Date: 28 November 2018
Privacy Commissioner Receives Credit Data Breach Notification
The Privacy Commissioner for Personal Data, Hong Kong (Privacy Commissioner), Mr Stephen Kai-yi WONG received a data breach notification from TransUnion Limited (TransUnion) in respect of suspected security loopholes in the application procedures for credit reports. The Privacy Commissioner has contacted TransUnion and initiated a compliance check to find out the facts and assist TransUnion to take immediate remedial actions in order to mitigate any possible losses.

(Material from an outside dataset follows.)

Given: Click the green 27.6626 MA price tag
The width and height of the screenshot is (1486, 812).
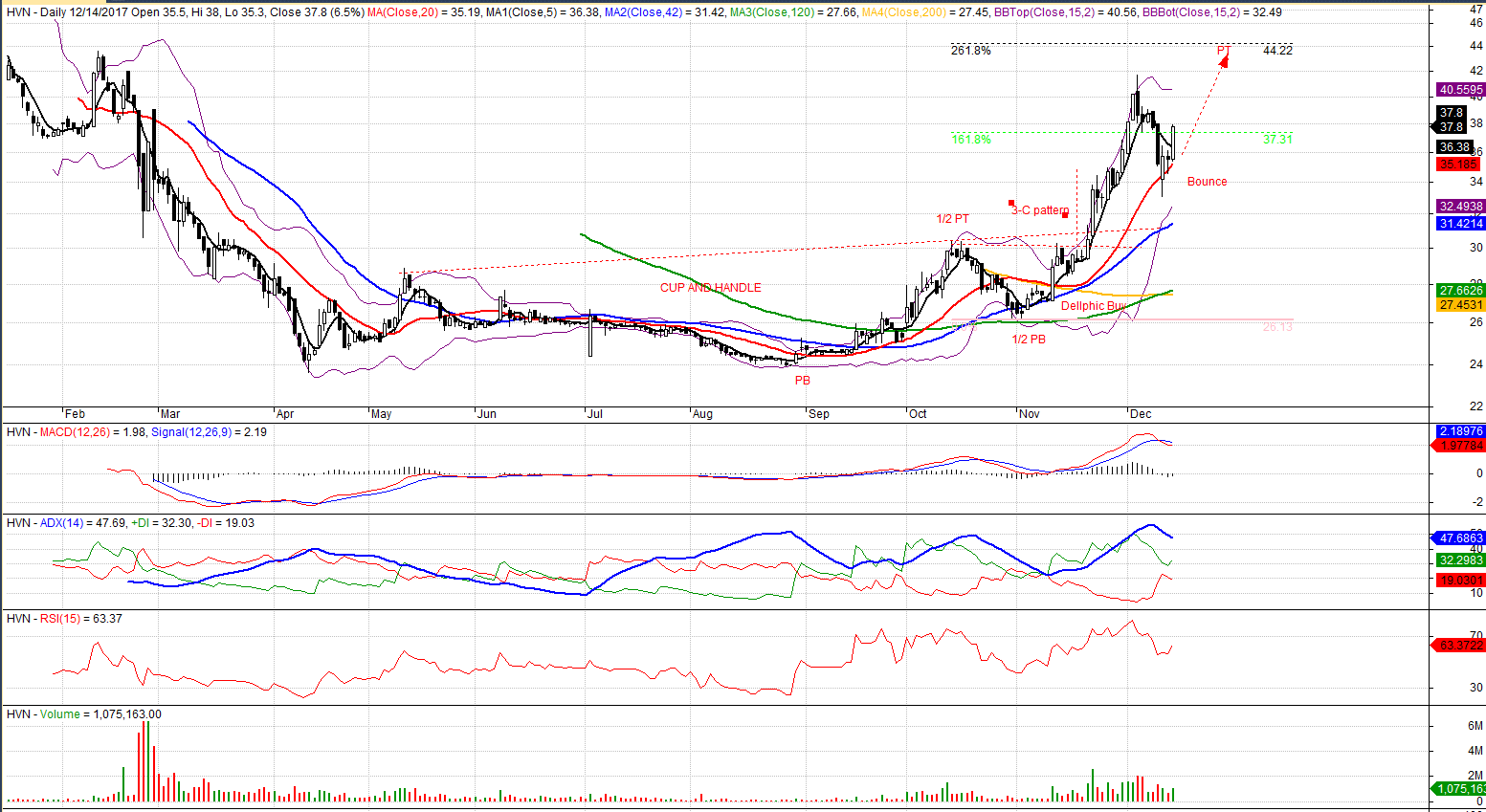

The office of the Privacy Commissioner for Personal Data (PCPD) learnt that TransUnion had enhanced its security measures immediately, including freezing the online accounts concerned, notifying the affected individuals and applying One Time Password (OTP) authentication. The PCPD appeals to TransUnion and credit agencies or intermediaries to stop the application procedures in question, plug the suspected security loopholes, strengthen the authentication procedures (e.g. multiple authentication, enhanced security questions, etc.) and inform the affected individuals once they are identified.
After conducting a preliminary test on the possible security issues, the PCPD has the following preliminary observations:
Regarding the application procedures for credit reports in TransUnion’s website, the design of the multiple-choice answers to the authentication questions poses security risks.
In the provision of credit report services, the websites of some credit agencies or intermediaries provide links to TransUnion’s website and requesters likewiseneed to answer the authentication questions that pose security risks.
Some credit agencies or intermediaries claim that they can provide free “TransUnion credit reports” and clearly show the word “TransUnion” on their websites/applications. To obtain credit reports, requesters can simply provide two sets of personal data, which can be obtained in the public domain, even though they fail to answer any other authentication questions.
If members of the public find any irregularities in their personal accounts of financial institutions or credit card accounts, they should immediately contact the financial institutions, law enforcement agencies or licensing authorities for follow-up actions. Nobody should make use of others’ personal data to obtain credit reports by illegal means or without others’ consent.